Having a string equidistant between two poles actually puts it in a very strong portion of the magnetic field - that's why Leo did that on his basses. But of course it also works fine to have the string right over the pole. Or anywhere else really, as long as it's "near" the magnetic field. The risk you get with unevenly spaced strings-versus-poles is slight differences in output between strings. Some people get really tweaked out about string alignment versus poles, but IME it's not as critical as it's made out to be. Although, I would be nervous about using a 6 string guitar pickup unless I could check the pole spacing and know it was going to roughly work out. Pickups with blade style magnets avoid all of that, which is convenient. So if you use a pickup that doesn't work because of spacing issues you can always switch to a blade style.

Bridge and tuners from that bass would have been pretty wrong for your uke, the tuners would be much too big for a uke headstock and the bridge would have the string spacing way too wide. There are some bridges on ebay and elsewhere for digar box guitars which have OK spacing. Or you can make a typical acoustic-style wood bridge with bone saddle.

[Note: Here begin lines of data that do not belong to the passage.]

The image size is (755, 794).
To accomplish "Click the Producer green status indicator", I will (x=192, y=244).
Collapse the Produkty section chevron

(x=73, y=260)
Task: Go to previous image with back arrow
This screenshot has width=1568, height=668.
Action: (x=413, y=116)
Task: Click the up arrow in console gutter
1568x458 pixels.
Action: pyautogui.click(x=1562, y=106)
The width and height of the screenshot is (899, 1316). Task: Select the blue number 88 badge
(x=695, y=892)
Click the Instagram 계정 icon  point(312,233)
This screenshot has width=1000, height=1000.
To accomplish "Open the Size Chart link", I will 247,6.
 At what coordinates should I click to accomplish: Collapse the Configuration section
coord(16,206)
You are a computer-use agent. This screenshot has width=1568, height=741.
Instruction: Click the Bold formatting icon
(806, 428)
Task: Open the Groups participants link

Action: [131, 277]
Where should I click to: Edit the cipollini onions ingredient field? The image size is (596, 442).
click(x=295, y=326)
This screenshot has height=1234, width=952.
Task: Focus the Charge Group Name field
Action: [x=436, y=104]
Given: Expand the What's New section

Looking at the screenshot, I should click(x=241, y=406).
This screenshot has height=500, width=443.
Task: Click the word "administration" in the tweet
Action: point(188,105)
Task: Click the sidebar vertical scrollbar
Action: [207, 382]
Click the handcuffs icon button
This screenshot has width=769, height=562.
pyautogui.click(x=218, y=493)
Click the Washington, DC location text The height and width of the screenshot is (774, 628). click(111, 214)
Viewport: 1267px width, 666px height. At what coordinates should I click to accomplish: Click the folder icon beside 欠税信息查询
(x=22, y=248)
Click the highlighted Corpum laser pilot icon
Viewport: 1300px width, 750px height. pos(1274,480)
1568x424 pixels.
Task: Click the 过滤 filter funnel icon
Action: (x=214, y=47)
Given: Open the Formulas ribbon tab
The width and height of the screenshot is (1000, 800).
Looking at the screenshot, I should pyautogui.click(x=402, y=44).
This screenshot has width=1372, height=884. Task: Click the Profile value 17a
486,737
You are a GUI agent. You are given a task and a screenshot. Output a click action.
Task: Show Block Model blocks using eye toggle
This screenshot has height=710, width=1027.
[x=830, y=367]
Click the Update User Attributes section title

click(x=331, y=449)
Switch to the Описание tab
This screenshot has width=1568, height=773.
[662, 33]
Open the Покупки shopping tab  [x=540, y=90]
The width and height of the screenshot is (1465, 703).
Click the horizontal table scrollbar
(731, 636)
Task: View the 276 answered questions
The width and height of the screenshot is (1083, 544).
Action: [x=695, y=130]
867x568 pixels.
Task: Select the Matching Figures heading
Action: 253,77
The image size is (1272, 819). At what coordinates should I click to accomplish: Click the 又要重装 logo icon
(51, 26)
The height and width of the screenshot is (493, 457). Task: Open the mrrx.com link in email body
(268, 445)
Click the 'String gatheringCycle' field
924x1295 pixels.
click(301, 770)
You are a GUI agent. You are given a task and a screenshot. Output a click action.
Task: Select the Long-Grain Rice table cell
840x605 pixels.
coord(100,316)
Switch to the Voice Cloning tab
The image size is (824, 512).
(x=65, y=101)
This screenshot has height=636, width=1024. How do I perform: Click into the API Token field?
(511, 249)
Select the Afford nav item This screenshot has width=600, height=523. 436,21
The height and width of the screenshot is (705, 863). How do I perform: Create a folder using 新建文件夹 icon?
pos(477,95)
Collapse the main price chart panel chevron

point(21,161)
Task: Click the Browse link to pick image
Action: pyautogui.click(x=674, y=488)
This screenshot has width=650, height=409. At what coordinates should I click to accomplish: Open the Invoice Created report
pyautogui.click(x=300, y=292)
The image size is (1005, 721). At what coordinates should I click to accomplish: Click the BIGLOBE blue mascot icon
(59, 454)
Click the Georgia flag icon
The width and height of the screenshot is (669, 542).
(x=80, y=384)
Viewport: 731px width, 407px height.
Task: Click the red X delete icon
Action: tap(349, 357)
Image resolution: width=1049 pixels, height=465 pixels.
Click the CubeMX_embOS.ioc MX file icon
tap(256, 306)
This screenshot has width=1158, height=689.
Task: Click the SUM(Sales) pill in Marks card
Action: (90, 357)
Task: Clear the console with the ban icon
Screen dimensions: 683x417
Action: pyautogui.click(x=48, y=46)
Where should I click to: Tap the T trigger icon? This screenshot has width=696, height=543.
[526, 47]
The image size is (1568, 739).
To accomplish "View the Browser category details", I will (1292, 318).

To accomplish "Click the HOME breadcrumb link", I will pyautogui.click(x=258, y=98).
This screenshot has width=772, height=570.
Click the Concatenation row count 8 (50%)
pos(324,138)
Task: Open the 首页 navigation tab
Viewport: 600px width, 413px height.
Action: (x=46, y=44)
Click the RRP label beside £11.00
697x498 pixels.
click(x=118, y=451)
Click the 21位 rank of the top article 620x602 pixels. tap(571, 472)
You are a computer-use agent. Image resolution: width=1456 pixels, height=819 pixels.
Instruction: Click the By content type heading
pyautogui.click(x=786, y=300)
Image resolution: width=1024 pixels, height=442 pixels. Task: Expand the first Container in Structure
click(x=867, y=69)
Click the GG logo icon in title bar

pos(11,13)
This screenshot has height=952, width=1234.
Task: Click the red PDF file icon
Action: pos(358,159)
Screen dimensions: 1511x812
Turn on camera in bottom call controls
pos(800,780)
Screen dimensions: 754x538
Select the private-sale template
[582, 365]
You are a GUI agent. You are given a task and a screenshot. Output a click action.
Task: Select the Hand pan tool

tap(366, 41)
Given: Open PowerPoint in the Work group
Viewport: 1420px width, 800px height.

One consideration for pickups is that once you route holes in the body, you're pretty much stuck with that size/shape. If you use the half-a-precision pickups or single coil guitar pickups, it might make sense to use two so you can have hum cancelling. If you want one pickup I'd go with a humbucker.
 
I have drawn up a plan to make a solid body electric tenor ukulele, but have had the same problem identifying the pickups and hardware. My problem is that I based my intended string spacing to match acoustic instruments, which I think are mostly in the range of 40 to 43 mm at the bridge (across all four strings). The CB Gitty parts have a total width of only about 32 mm. The center to center spacing across the four poles of one-half of a P-Bass pickup is only 28 mm. I have seen some instruments where a 6 string guitar pickup was used on a ukulele, but I don't like the look of the ends of the pickup extending outside of the strings. I spent a bit of time last year trying to find available parts that matched the 40 to 43 mm string spacing and came up empty.

In my case, I either need to go with the closer string spacing for an electric uke, or make some custom parts.